/systemd_mon

Monitor for systemd to alert failed services

Primary LanguageRubyMIT LicenseMIT

All credits go to joonty (https://github.com/joonty/systemd_mon) who is the author behind this tool.

To offer a complete experience, I have also incorporated the improvements made by:

SystemdMon

Monitor systemd units and trigger alerts for failed states. The command line tool runs as a daemon, using dbus to get notifications of changes to systemd services. If a service enters a failed state, or returns from a failed state to an active state, notifications will be triggered.

Built-in notifications include email, slack, and hipchat, but more can be added via the ruby API.

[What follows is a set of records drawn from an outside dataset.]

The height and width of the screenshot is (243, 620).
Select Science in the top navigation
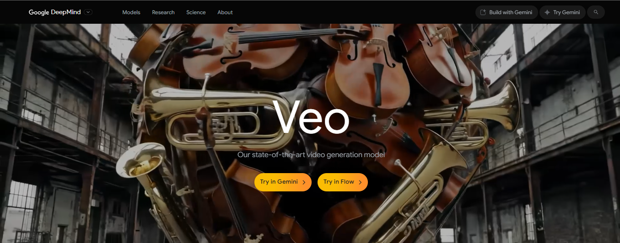point(196,12)
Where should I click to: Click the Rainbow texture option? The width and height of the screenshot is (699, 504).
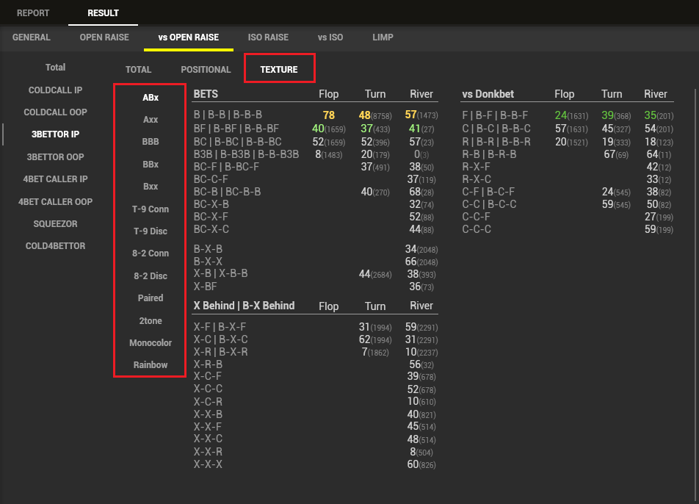click(151, 365)
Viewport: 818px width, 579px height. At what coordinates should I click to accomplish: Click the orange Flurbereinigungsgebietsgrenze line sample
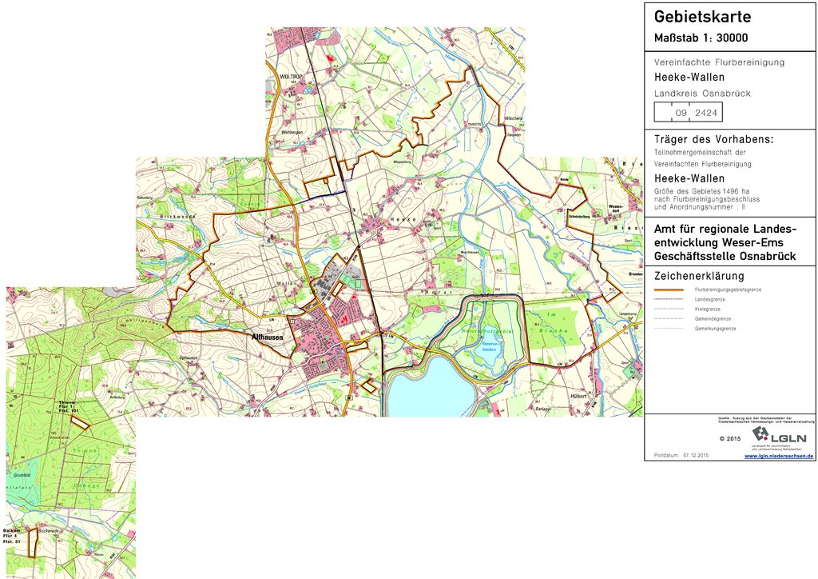point(671,289)
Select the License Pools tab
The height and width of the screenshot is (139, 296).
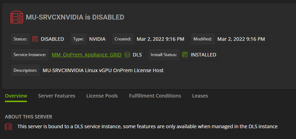pos(102,96)
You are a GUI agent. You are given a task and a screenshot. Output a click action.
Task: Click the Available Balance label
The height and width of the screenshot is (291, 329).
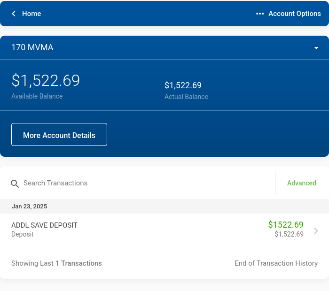[37, 96]
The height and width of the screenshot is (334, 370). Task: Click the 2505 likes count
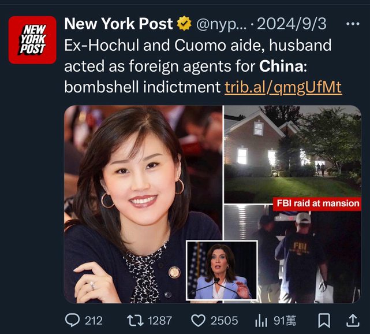click(x=224, y=321)
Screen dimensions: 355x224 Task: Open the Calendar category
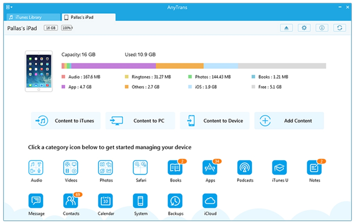(x=105, y=201)
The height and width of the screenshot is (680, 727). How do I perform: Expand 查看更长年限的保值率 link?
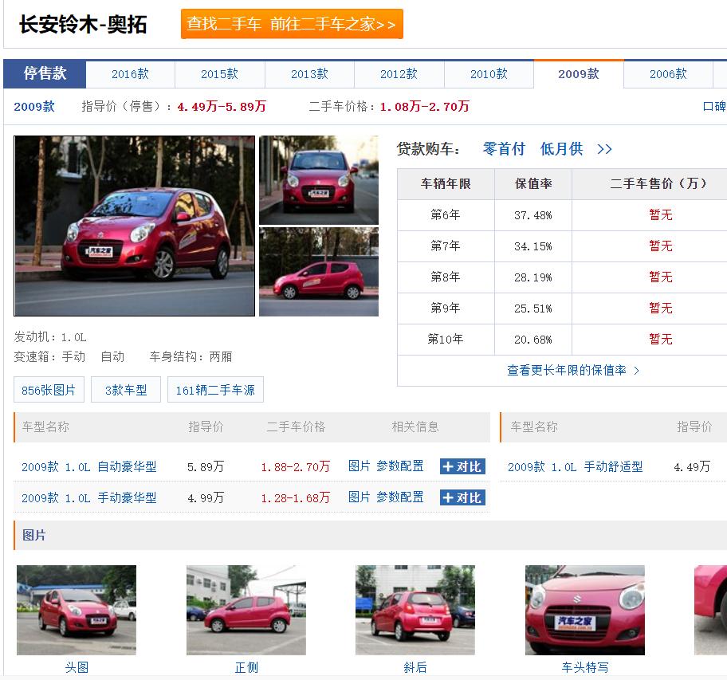pyautogui.click(x=573, y=370)
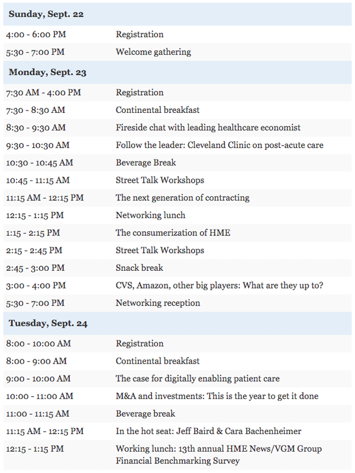
Task: Click the Sunday, Sept. 22 header
Action: coord(178,14)
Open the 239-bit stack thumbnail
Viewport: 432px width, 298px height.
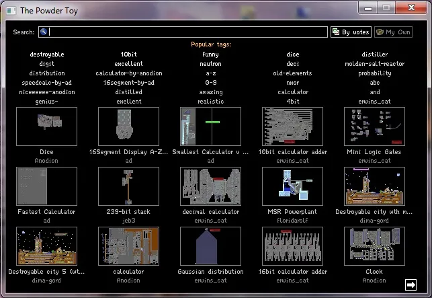click(128, 186)
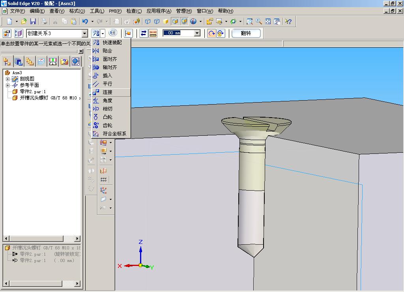Screen dimensions: 404x292
Task: Click the Undo arrow icon
Action: 85,21
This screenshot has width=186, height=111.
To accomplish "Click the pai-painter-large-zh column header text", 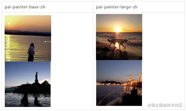I will pos(117,7).
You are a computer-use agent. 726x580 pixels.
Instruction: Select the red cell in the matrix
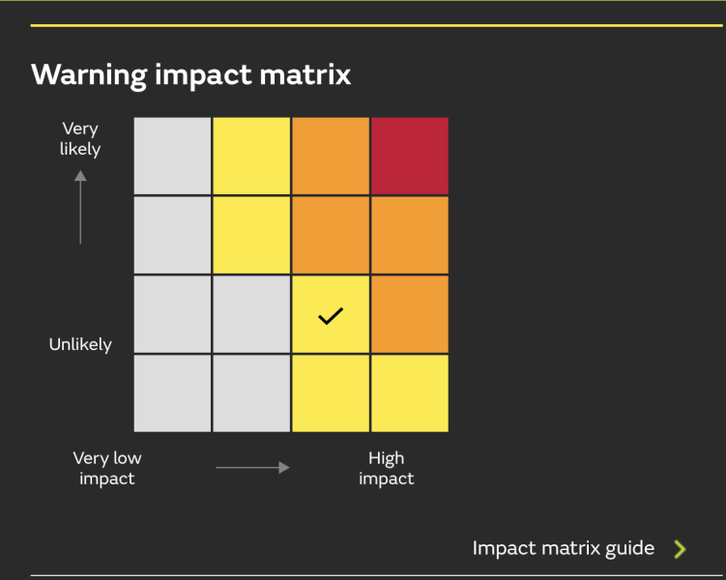[x=409, y=156]
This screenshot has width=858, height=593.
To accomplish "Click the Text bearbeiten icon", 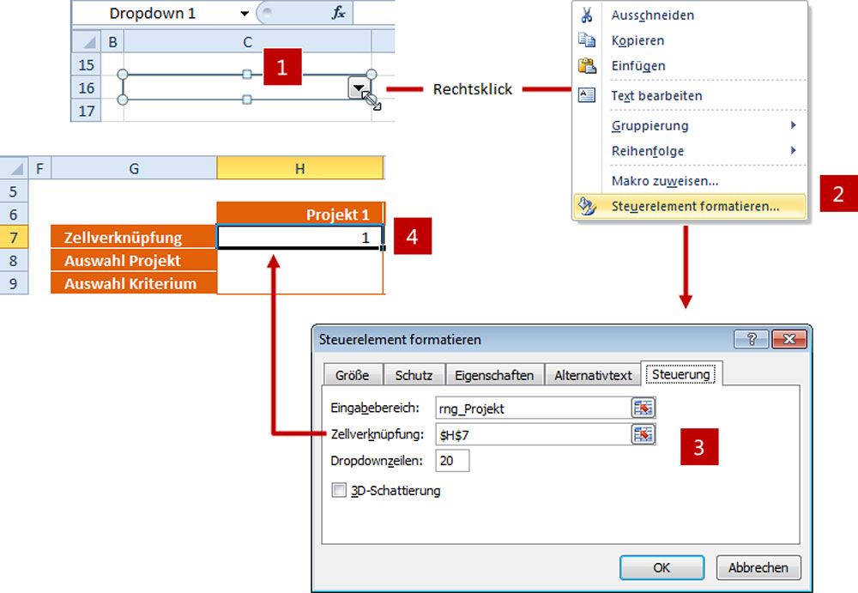I will pos(587,96).
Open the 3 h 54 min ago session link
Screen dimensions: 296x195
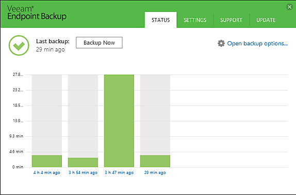click(x=83, y=172)
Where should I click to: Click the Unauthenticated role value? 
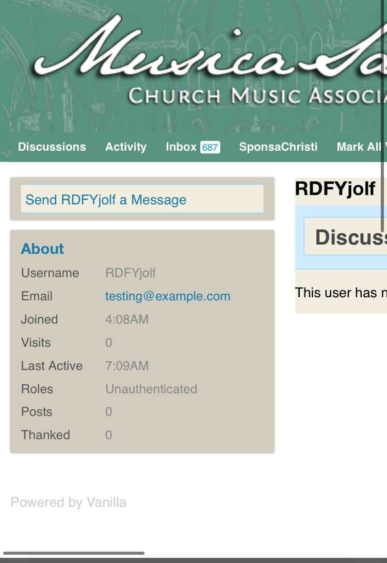[151, 389]
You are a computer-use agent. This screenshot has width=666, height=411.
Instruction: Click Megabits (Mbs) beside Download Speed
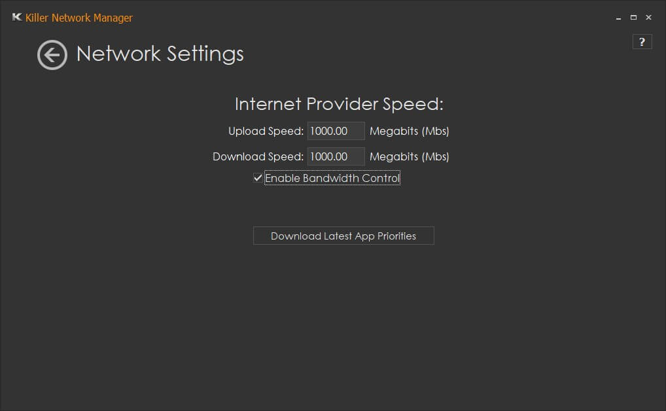click(x=409, y=156)
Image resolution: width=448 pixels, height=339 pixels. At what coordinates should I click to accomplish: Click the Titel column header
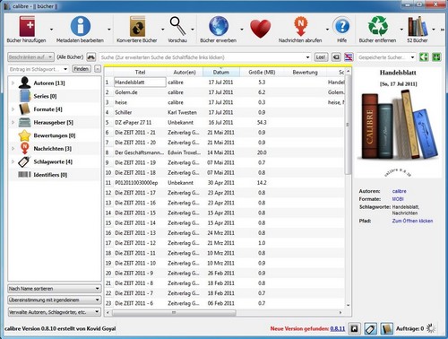point(140,72)
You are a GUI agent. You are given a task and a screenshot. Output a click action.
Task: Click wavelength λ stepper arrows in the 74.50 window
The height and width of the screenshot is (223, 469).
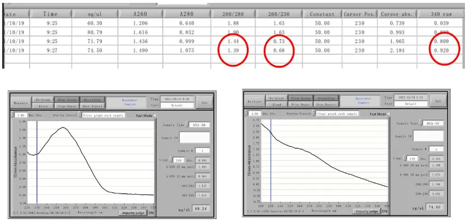click(x=405, y=158)
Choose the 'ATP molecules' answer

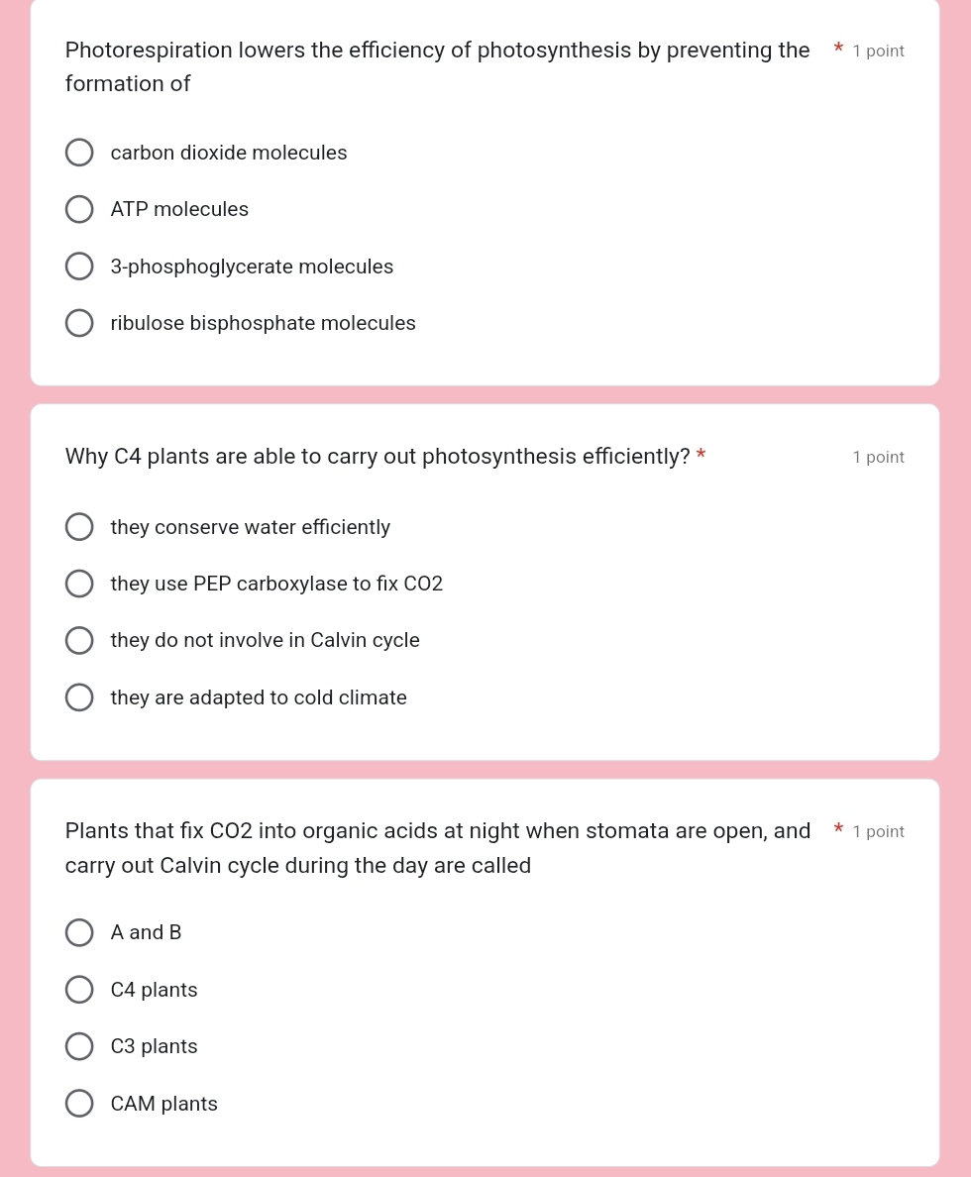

It works by subscribing to DBus notifications from Systemd. This means that there is no polling, and no busy-loops. SystemdMon will sit in the background, happily waiting and using minimal processes.

Requirements

  • A linux server
  • Ruby > 1.9.3 (2.7 for Dockerfile)
  • Systemd (v204 was used in development)
  • ruby-dbus
  • mail gem (if email notifier is used)
  • slack-notifier gem > 1.0 (if slack notifier is used)
  • hipchat (if hipchat notifier is used)
  • dingbot gem (if ding notifier is used)
  • gelf gen (if gelf is used)

Installation

Install the gem using:

gem install systemd_mon

Usage

To run the command line tool, you will first need to create a YAML configuration file to specify which systemd units you want to monitor, and which notifications you want to trigger. A full example looks like this:

---
verbose: true # Default is off
hostname: hostname
notifiers:
  desktop:
   start_stop_message: false
   timeout: 2000
  ding:
    endpoint: https://oapi.dingtalk.com/robot/send
    access_token: accesstokenhere
  email:
    to: "team@mydomain.com"
    from: "systemdmon@mydomain.com"
    # cc and bcc are optional
    cc: "cc@mydomain.com"
    bcc: "bcc@mydomain.com"
    # These are options passed to the 'mail' gem
    smtp:
        address: smtp.gmail.com
        port: 587
        domain: mydomain.com
        user_name: "user@mydomain.com"
        password: "supersecr3t"
        authentication: "plain"
        enable_starttls_auto: true
  gelf:
    host: ip_of_gelf_host
    port: port_of_gelf_host
    level: INFO
    network: LAN
  hipchat:
    token: bigsecrettokenhere
    room: myroom
    username: doge
  http:
    bind_address: 0.0.0.0
    #with docker and docker-compose, remember to use the correct port if you modified it here
    bind_port: 9000
  slack:
    webhook_url: https://hooks.slack.com/services/super/secret/tokenthings
    channel: mychannel
    username: doge
    icon_emoji: ":computer"
    icon_url: "http://example.com/icon"
  stdout: {}
units:
- unicorn.service
- nginx.service
- sidekiq.service

Save that somewhere appropriate (e.g. /etc/systemd_mon.yml), then start the command line tool with:

$ systemd_mon /etc/systemd_mon.yml

You'll probably want to run it via systemd, which you can do with this example service file (change file paths as appropriate):

[Unit]
Description=SystemdMon
After=network.target

[Service]
Type=simple
User=deploy
StandardInput=null
StandardOutput=syslog
StandardError=syslog
ExecStart=/usr/local/bin/systemd_mon /etc/systemd_mon.yml

[Install]
WantedBy=multi-user.target

Behaviour

Systemd provides information about state changes in very fine detail. For example, if you start a service, it may go through the following states: activating (start-pre), activiating (start) and finally active (running). This will likely happen in less than a second, and you probably don't want 3 notifications. Therefore, SystemdMon queues up states until it comes across one that you think you should know about. In this case, it will notify you when the state reaches active (running), but the notification can show the history of how the state changed so you get the full picture.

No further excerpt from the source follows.